If you love me, keep my commandments!

If you love me, you will keep my commandments!

What’s the difference?

The first one is PREscriptive – it tells us what to do.

The second one is DEscriptive – it elaborates how something actually is.

In grammar terms, the DO THIS is called the imperative and the THIS IS HOW IT IS goes by the name of the indicative.

As you can see, the verb tense makes a weighty difference.  Welcome to another example of how distinctions can shed light on the meaning of a term or doctrine in this case.

Have you ever had a conversation with someone who is condemning the Bible because of certain historical events recounted in its pages? They might bring up polygamy practiced by the patriarchs, for example, or rape.  What makes the Bible so believable is that it doesn’t sugarcoat the past.  In fact Jesus’ lineage includes a prostitute, schemers and murderers.  Does it follow, then, that God is promoting these behaviors? Not at all!  This is one way the prescriptive/descriptive distinction is so useful!
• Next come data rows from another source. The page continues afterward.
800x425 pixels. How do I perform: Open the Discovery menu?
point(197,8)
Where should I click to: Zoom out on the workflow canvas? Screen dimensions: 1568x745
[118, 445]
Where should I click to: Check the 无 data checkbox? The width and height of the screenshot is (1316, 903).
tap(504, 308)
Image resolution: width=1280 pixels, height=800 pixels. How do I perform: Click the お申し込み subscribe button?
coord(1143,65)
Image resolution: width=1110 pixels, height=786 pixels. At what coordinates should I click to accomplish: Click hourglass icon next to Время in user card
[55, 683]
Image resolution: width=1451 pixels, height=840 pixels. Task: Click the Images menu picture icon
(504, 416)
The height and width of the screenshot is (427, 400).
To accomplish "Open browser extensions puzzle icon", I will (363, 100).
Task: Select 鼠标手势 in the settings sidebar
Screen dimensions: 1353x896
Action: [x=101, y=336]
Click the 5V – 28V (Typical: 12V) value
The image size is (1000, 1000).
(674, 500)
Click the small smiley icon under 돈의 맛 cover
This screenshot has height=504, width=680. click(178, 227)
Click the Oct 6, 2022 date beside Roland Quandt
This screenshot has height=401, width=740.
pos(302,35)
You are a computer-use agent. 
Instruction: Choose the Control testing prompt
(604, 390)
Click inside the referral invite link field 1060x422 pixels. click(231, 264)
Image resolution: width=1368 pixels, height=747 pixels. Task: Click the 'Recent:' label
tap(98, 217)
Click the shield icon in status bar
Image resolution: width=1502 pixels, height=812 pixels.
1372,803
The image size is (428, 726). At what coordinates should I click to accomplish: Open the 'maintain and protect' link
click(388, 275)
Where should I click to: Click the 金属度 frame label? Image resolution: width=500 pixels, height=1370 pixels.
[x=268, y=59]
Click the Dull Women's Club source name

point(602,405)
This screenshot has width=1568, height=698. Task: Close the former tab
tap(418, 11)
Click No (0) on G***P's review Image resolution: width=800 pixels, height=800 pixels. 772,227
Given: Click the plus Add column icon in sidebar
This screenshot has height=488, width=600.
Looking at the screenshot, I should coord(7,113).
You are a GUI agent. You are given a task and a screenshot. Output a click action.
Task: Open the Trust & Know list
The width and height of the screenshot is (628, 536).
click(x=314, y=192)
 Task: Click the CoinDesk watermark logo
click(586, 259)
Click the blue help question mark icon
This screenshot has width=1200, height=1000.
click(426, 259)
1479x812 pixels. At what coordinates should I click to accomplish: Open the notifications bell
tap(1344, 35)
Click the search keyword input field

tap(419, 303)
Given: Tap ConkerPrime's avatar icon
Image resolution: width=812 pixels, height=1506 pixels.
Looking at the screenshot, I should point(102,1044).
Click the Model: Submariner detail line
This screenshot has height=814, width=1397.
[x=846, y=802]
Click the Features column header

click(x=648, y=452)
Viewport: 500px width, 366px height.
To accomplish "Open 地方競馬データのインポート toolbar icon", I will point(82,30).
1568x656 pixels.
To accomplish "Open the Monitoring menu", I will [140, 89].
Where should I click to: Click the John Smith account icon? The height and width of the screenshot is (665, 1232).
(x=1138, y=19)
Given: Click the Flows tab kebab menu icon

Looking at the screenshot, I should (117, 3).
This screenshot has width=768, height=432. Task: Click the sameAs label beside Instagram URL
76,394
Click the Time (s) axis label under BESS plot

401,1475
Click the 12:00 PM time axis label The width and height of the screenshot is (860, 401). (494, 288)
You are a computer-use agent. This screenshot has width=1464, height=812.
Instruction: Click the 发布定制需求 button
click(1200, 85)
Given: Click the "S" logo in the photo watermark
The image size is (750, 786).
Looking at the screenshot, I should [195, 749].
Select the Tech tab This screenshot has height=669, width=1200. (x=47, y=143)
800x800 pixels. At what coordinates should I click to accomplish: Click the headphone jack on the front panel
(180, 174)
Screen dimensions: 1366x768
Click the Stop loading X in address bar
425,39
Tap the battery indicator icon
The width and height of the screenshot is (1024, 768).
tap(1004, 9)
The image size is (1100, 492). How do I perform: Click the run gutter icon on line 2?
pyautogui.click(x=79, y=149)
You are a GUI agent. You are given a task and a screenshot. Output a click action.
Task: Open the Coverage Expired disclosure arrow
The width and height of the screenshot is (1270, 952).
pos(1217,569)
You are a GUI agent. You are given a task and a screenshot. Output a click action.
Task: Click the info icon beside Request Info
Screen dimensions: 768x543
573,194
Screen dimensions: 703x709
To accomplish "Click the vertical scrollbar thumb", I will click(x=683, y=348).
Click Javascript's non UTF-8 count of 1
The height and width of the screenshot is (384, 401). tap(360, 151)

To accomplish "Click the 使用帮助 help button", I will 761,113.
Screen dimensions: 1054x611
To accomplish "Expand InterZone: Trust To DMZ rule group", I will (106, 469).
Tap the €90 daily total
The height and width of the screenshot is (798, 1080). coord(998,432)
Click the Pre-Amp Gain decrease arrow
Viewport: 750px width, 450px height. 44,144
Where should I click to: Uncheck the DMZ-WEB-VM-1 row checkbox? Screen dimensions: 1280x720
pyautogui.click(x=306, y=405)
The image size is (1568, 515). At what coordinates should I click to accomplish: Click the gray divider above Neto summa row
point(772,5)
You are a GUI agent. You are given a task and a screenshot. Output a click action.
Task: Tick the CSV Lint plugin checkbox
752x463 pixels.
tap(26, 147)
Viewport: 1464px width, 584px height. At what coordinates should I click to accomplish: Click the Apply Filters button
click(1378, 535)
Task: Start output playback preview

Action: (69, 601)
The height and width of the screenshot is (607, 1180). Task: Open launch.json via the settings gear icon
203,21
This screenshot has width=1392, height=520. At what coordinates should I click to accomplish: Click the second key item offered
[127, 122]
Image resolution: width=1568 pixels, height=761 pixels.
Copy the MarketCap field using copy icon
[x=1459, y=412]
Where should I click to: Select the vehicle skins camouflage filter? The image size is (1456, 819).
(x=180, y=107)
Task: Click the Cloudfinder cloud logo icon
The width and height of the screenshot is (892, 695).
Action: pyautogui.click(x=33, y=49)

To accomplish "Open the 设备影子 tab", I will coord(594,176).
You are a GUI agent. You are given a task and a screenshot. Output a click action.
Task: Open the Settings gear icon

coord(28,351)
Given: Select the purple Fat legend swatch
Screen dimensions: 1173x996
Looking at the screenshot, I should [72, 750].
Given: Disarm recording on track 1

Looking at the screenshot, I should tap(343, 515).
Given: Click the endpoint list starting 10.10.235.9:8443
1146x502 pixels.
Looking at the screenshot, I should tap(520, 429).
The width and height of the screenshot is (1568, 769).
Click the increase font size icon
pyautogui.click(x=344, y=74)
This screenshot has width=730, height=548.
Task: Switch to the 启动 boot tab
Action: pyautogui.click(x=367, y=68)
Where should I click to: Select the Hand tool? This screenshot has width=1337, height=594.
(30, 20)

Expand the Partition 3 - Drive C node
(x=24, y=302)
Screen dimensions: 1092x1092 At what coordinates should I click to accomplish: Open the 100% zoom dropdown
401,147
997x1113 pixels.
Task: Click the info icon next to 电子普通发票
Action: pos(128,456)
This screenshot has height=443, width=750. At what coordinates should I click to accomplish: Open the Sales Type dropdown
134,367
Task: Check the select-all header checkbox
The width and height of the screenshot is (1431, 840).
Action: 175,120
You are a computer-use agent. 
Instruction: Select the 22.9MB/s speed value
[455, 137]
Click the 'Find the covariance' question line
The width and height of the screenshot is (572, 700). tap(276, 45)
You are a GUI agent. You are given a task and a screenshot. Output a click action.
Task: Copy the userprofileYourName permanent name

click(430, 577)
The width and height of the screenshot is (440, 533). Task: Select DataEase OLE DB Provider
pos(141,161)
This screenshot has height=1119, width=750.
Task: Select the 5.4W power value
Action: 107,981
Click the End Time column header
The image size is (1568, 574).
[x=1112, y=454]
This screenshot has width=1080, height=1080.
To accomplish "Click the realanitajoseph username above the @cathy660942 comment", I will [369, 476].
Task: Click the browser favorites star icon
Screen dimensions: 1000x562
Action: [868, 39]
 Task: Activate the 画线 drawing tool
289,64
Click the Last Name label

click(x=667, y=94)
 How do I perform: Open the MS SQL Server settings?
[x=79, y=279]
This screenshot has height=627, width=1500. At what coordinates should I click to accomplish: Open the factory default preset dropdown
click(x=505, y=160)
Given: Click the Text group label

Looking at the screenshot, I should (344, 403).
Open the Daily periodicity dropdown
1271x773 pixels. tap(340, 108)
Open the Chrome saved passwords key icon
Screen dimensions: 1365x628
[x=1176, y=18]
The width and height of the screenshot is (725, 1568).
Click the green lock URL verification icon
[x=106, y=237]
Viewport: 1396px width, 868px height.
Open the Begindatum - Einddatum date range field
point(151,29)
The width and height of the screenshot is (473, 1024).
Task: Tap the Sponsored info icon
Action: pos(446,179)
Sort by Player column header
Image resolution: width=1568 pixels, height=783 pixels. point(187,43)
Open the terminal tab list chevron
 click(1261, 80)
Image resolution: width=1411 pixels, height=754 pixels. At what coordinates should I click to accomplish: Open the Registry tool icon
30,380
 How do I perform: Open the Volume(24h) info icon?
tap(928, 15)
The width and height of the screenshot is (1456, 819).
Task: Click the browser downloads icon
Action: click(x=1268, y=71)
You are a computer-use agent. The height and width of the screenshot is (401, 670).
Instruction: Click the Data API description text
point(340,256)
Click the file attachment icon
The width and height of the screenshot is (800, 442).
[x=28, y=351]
But getting back to the 2 translations of the John 15:14 verse at the beginning.  What’s up with having two subtle but very different senses?

The first one is actually an incorrect rendering of the Greek.  The original language in fact DESCRIBES the behavior of a follower and lover of Jesus.  The KJV and the NIV translators, for whatever reason(s), were either unable to understand the verb tenses or unwilling or ASSUMED what Jesus said and meant.

But why would someone want to add a burden to a child of God? (Earn this!)  Because the idea of GRACE, of the gift of a relationship with God that one doesn’t have to work for, sounds too good to be true!

Question: Have you misinterpreted a descriptive illustration for one that is prescriptive?